— Ja, — zei ik na een korte pauze. — Verrassend genoeg wel. Alsof ik eindelijk een zware rugzak heb afgedaan die ik veel te lang heb meegesleept.
Hij glimlachte verdrietig.
— Was ik die zware rugzak?
— Niet jij, — ik schudde mijn hoofd. — Onze relatie. Wat die geworden is. Dat eindeloze kat-en-muisspel waarin ik je op leugens probeerde te betrappen en jij je eruit probeerde te draaien. Dat is uitputtend, weet je.
— Dat weet ik, — hij liet zijn blik zakken. — Het spijt me, Vika. Voor alles.
Ik keek naar hem — de man met wie ik acht jaar had geleefd, een bed had gedeeld, een toekomst had gepland. Hij stond daar voor me, verloren en zielig, en ik voelde niets meer dan vermoeidheid en een lichte weemoed om wat had kunnen zijn, maar nooit was geworden.
— Ik vergeef je, — zei ik uiteindelijk. — Maar dat verandert niets. Onze tijd is voorbij, Andrej.
Hij knikte en accepteerde het als een feit.
— Mag ik je af en toe bellen? Gewoon om te vragen hoe het met je gaat.
— Waarom? — ik keek hem verbaasd aan. — We hebben geen gezamenlijke kinderen, geen zaken, geen enkele reden om contact te houden.
— Gewoon… — hij aarzelde. — Ik ben eraan gewend dat jij in mijn leven bent. Acht jaar is niet niks.
— En ik raak eraan gewend dat jij er niet meer in bent, — antwoordde ik zacht maar vastberaden. — En dat bevalt me, Andrej. Voor het eerst in lange tijd voel ik rust. Verstoor die alsjeblieft niet.
Hij keek me lang aan, alsof hij me voor het eerst zag. Toen knikte hij en legde zich bij mijn beslissing neer.
— Goed. Ik pak mijn spullen en ga.
Hij liep naar de slaapkamer, waar in de kast nog zijn winterjassen en truien lagen. Ik hoorde hoe hij deuren opende, spullen eruit haalde, tassen liet ritselen. Tien minuten later kwam hij terug met een grote tas in zijn hand.
— Dat was het dan, — hij bleef in de deuropening staan. — Vaarwel, Vika.
— Vaarwel, Andrej, — ik stond bij het raam en keek uit over de herfstige stad beneden. — Ik wens je het beste. Echt.
Toen de deur achter hem dichtviel, bleef ik nog lang roerloos staan, terwijl ik de geur van de chrysanten inademde en alles liet bezinken. Vreemd genoeg voelde ik geen leegte of bitterheid, maar lichtheid. Alsof de laatste draad die mij met het verleden verbond eindelijk was doorgesneden, en ik werkelijk vrij was.
Ik liep naar de vaas met bloemen en richtte een slap hangende steel op. Het leven ging verder. Mijn leven, in mijn appartement, zonder leugens en manipulaties. En op dat moment begreep ik dat het echt goed met me ging. Meer dan goed. Ik was op weg naar iets nieuws, en dat gevoel was alle tranen en teleurstellingen uit het verleden waard.

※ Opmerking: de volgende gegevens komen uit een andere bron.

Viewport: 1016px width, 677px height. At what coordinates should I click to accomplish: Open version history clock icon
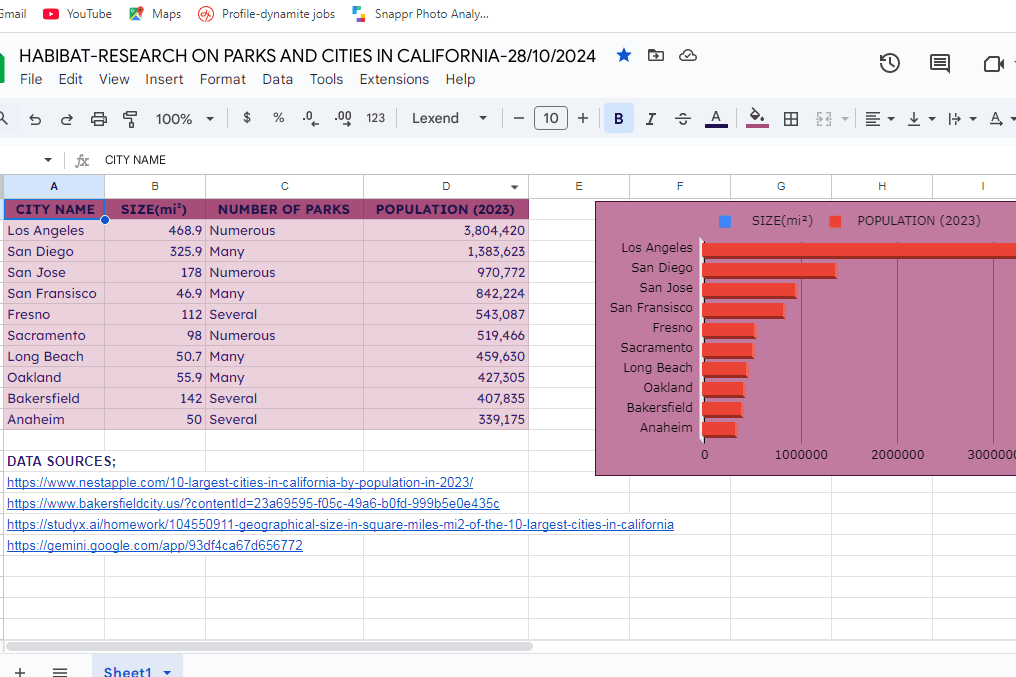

De telefoon ging. Op het scherm verscheen de naam van een vriendin die me al een week probeerde over te halen tot een blind date met een collega van haar.
— Hoi, Lena, — nam ik glimlachend op. — Weet je, over dat etentje op zaterdag… Ik denk dat ik ja zeg.
Het leven ging verder. En misschien lag het beste deel ervan nog voor me.